**Exercise prompt**
Find every line in the stored data below that contains the word "button", and copy each of those lines.

[Stored data]
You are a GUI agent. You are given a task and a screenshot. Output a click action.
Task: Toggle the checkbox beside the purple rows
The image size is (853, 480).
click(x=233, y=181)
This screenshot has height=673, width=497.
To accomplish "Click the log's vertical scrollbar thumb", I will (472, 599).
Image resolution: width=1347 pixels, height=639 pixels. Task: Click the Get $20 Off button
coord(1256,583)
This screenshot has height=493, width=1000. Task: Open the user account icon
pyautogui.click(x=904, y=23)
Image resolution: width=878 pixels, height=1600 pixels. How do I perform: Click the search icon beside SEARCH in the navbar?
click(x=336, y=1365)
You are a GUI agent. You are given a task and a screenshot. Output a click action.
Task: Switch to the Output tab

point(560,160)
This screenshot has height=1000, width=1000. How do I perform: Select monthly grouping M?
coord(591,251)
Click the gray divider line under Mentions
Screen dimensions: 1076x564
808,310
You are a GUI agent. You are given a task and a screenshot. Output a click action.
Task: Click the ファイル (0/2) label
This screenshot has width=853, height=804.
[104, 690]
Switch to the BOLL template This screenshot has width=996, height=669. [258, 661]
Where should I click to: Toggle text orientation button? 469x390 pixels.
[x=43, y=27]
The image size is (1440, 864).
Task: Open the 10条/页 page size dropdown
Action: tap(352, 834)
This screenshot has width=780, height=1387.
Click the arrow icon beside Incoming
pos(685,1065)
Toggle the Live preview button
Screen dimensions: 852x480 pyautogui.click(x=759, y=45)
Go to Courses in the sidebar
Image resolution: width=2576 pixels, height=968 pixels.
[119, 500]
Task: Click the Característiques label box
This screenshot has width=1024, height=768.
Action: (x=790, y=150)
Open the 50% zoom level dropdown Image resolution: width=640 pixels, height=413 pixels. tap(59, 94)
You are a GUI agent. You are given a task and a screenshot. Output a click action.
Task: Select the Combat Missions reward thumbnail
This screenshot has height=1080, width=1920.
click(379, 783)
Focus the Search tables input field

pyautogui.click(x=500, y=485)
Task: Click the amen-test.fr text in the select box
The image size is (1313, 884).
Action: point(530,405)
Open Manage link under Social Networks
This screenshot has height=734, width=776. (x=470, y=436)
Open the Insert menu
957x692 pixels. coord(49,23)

**Answer in full**
Image resolution: width=1347 pixels, height=639 pixels. Task: Click the Get $20 Off button
Where should I click to: Toggle text orientation button? 469x390 pixels.
Toggle the Live preview button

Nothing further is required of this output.